My Dear Brothers & Sisters,
I share with you from a book called the gospel readings by Father Kenneth O’Sullivan.
Today’s gospel reading from Matthew is about the parable of the Wheat and the Weeds. The lesson is that in the kingdom of Christ on earth, his Church, there will always be sinners and scandal-givers who will make the Christian life more difficult for Christ’s sincere followers. The weeds were among the wheat from the very beginning; one of the twelve, Judas, was a traitor and betrayed our lord for thirty pieces of silver. The Judaizers, half-converted jews, caused severe disturbances among St. Paul’s Gentile Christians. Heresies troubled the first four centuries of the Church and schisms and divisions later on became a great scandal to those inside and outside the Church.
This state of affairs was foreseen by Christ and is tolerated by God for his own wise purposes. Today’s parable is Christ’s answer to the question so frequently asked: “Why does God permit evil to triumph so often in this world, why are the wicked allowed to prosper?” the triumph of the wicked is short-lived, the reward of the Christian who suffers from their wickedness is everlasting. The very wickedness and injustices of evil doers are one of the ways that God uses to perfect his elect. It is only on a battlefield that a true soldier can be proved.

(Data records)
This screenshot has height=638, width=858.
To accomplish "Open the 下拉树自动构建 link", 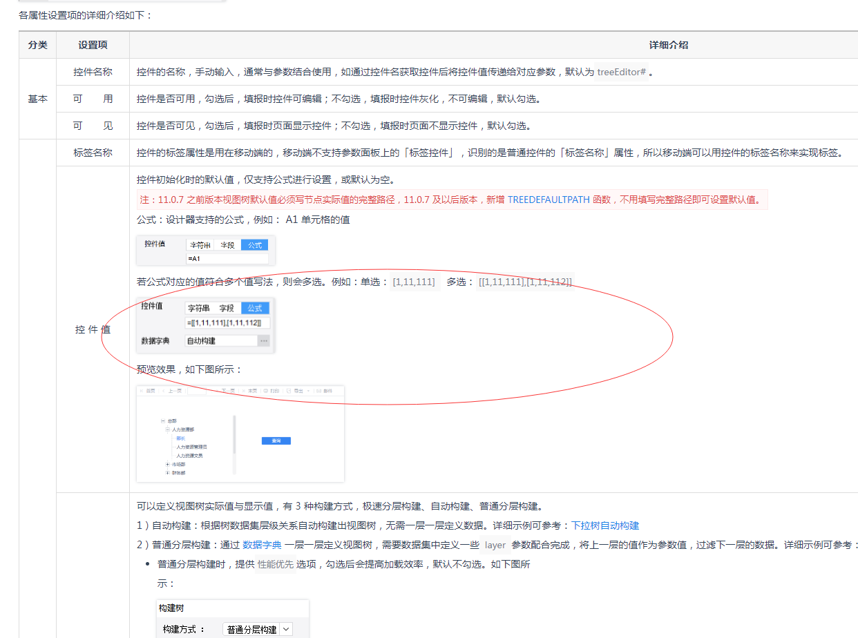I will click(x=604, y=525).
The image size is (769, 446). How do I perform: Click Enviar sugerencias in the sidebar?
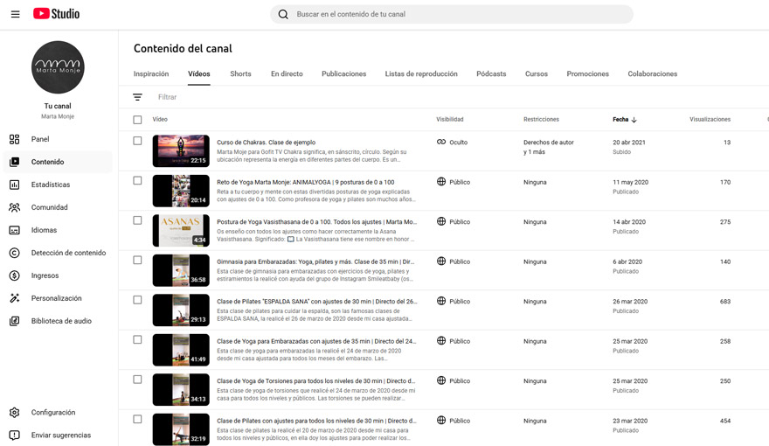coord(60,436)
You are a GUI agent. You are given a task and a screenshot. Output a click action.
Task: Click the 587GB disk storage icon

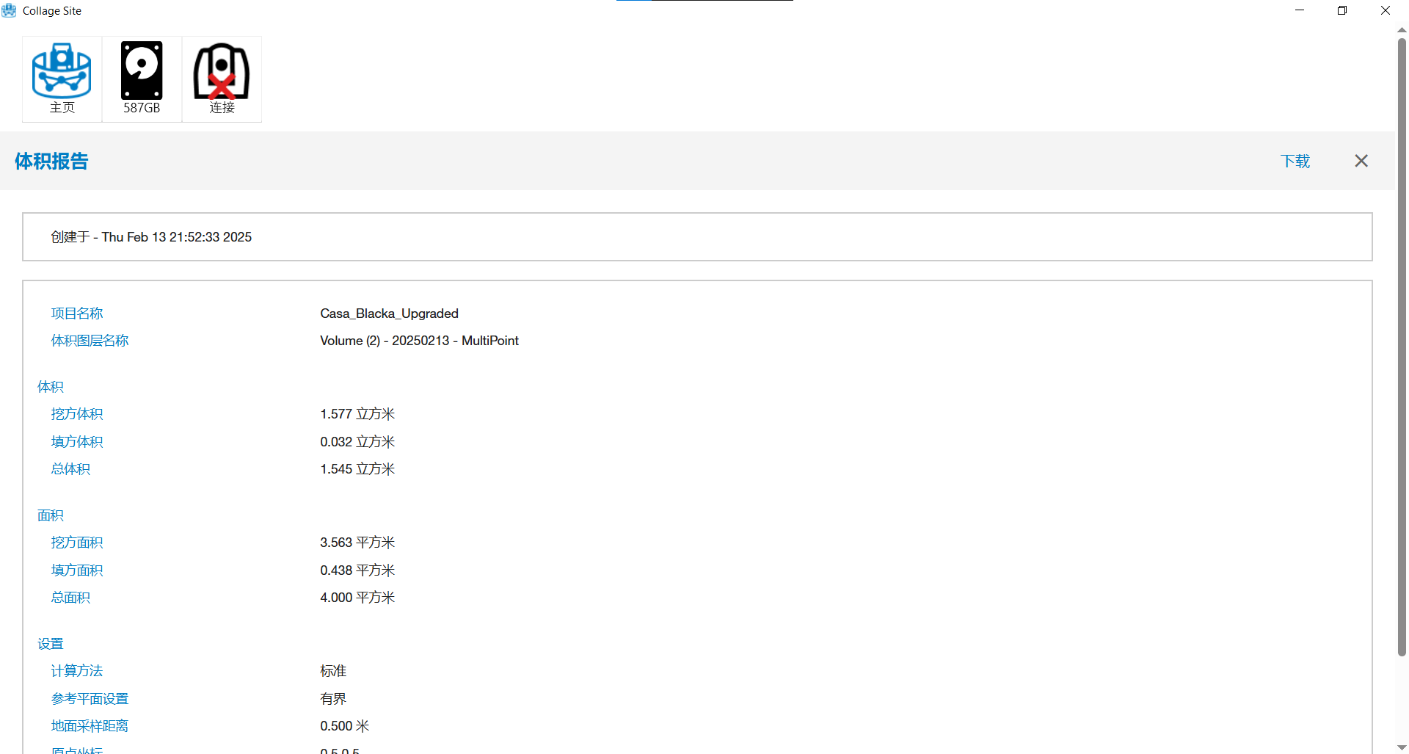click(142, 78)
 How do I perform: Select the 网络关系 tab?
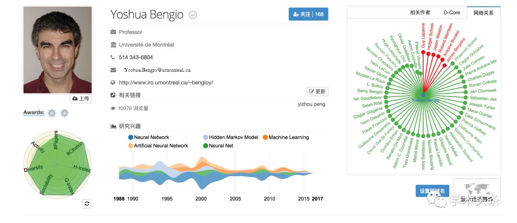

— Required action —
According to the letter on the parable of the Wheat and the Weeds, what troubled the first four centuries of the Church?

— Response below —
Heresies troubled the first four centuries of the Church.